Mapping Aerosols in the Atmosphere using Bistatic Polarimetric Aerosol Lidar (BiPAL)

We are collaborating with University of Wisconsin Space Science and Engineering Center to create BiPAL, a new method for identifying and mapping aerosol vertical distributions within the atmosphere.
a person sits by a laptop, with a telescope beside him, pointing up to the sky. The city skyline is in the background.
David Wolinski mans the BiPAL receiver in Madison, WI, in summer 2023. The primary lidar is located 2.7 km from this location on top of the Space Science and Engineering Center. The receiver intercepted its laser beam at an altitude of 8.4 km.

Aerosols — small particles in the atmosphere – have a profound effect on many aspects of our environment. Some aerosols, such as sea spray, can impact short-term weather by causing clouds to form, while others, such as pollutants, can harm our lungs when inhaled. Aerosols might even have long-term impacts on Earth's energy balance: at high altitudes, they can reflect some of the Sun’s energy back into space, and at lower altitudes can seed water-droplet and ice-crystal formation. These effects can counteract the warming effects of carbon dioxide, leading some groups to study ways to engineer the Earth’s environment by intentionally releasing aerosols into the atmosphere at key locations. We have much more to learn about how aerosols interact with other components of the atmosphere, how they affect human health, and how they will impact the environment under various scenarios. It is widely agreed that novel approaches are needed understand all these effects. 

Researchers study atmospheric aerosols by using a combination of ground- and spaced-based assets. Space imagery, for example, can track wildfire smoke with full Earth coverage, high resolution, and frequent update. Multispectral imagery improves the ability to distinguish aerosol types. Not available from any imaging technology, however, is the ability to characterize the type and density of aerosols at various altitudes. This information can best be captured using aerosol lidars.   

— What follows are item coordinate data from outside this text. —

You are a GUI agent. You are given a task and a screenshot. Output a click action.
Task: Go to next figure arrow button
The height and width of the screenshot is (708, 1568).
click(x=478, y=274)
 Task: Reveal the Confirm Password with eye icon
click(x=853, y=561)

Aerosol lidars work by probing the atmosphere with pulsed laser light, and then measuring the time-resolved backscatter from aerosol particles. The denser the aerosol, the brighter the return. Aerosol lidars have been deployed on the ground, in aircraft, and in space. 

BiPAL is an aerosol lidar that has both a backscatter receiver (as in a standard lidar) and a secondary polarization-sensitive receiver that views the laser beam at an oblique angle (15–35° from vertical). The primary receiver provides altitude-resolved aerosol density but only limited information about aerosol composition. The secondary receiver adds significant information due to optical polarization, which strongly depends on aerosol size, shape, and composition. Additional secondary detectors could be used to pull in more information in parallel. This approach could be compared to having multiple sets of eyes looking at the same thing at different angles: each has access to information that the other doesn’t, and the best picture comes from combining all the points of view. 

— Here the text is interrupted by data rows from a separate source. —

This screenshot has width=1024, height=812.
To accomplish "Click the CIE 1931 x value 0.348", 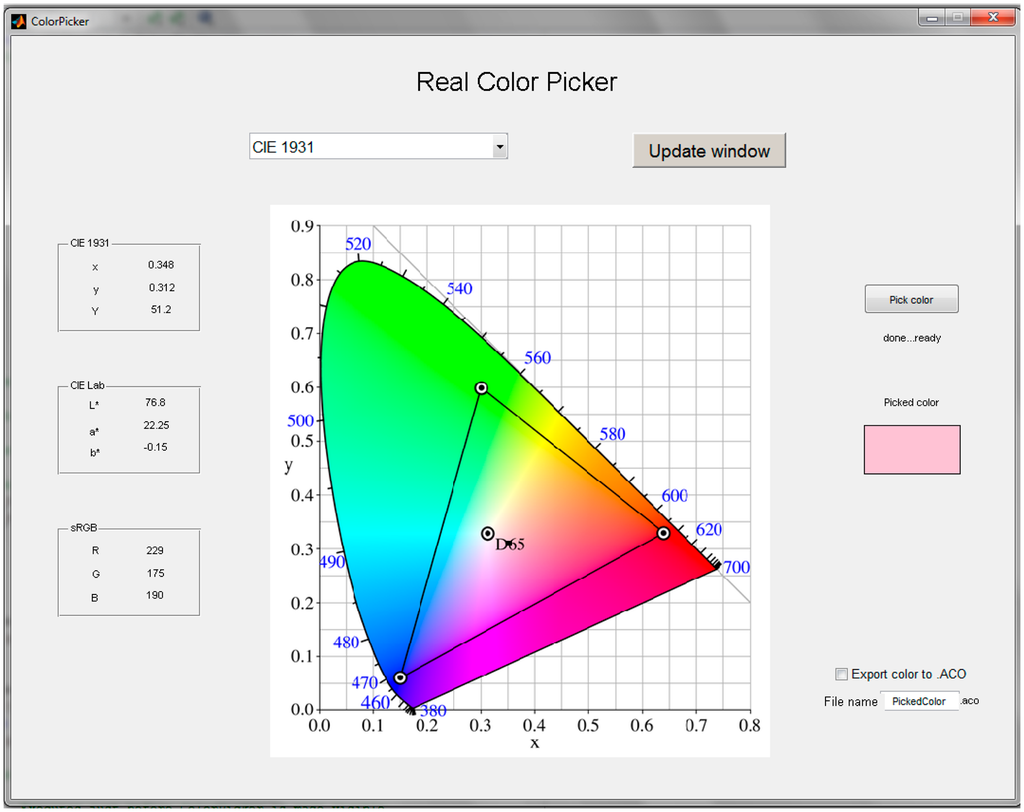I will tap(160, 265).
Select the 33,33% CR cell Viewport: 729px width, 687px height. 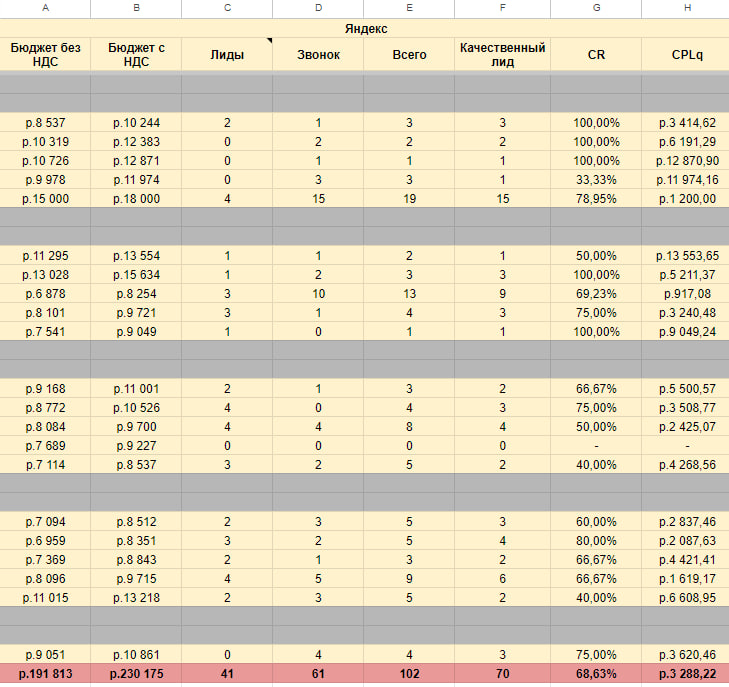pos(595,180)
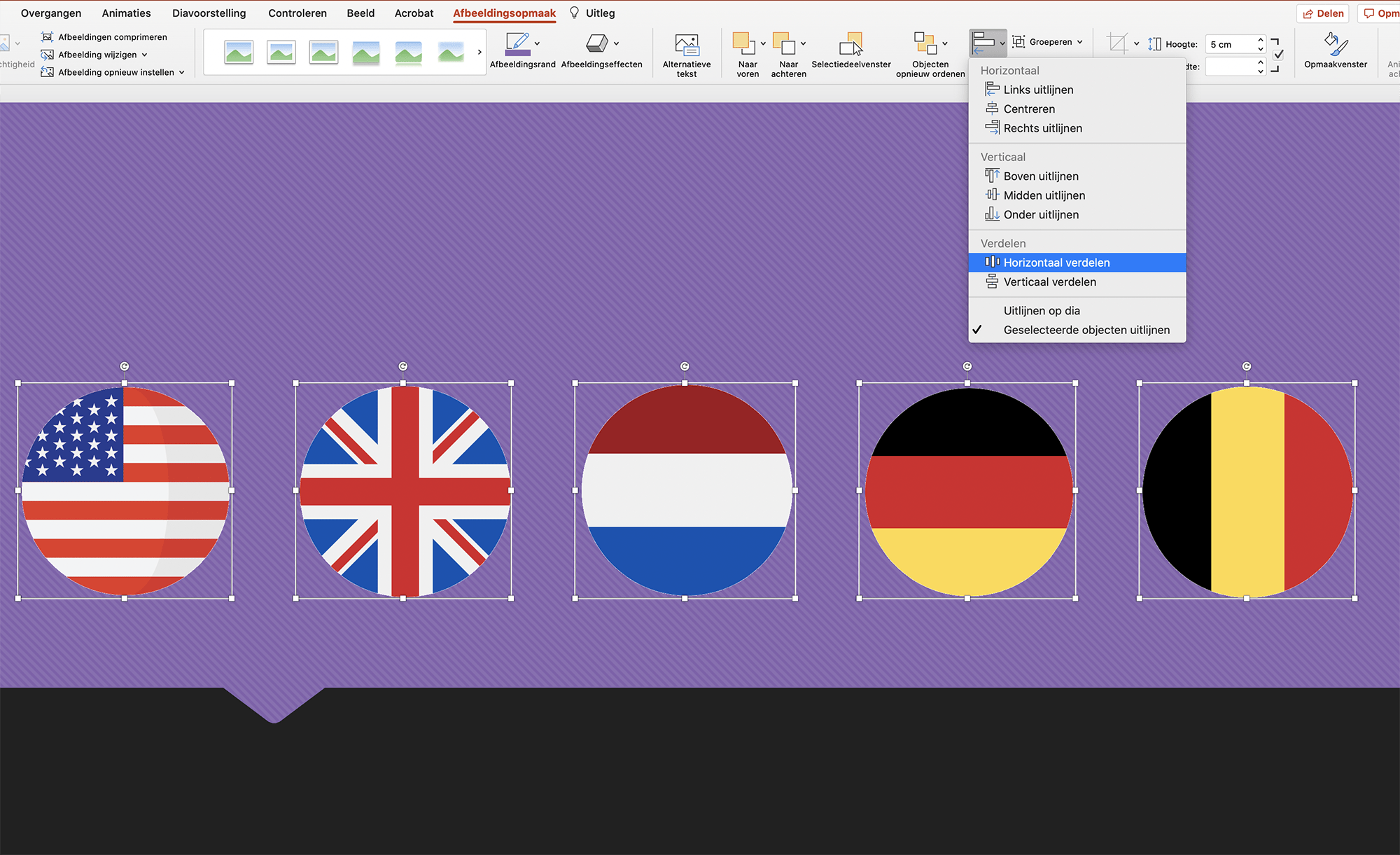Switch to the Animaties tab

tap(126, 13)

We recently fielded a simplified version of BiPAL at the University of Wisconsin (UW)–Madison. The receiver was set up at a distance to view the UW High Spectral Resolution Lidar laser beam emitting from a rooftop. This initial field trial demonstrated that even a relatively simple receiver has sufficient sensitivity to view the beam at up to 8.3 km altitude under light aerosol conditions at nighttime. This result has encouraged our team to perform a second field campaign in spring 2024 to collect additional data to further prove out the method.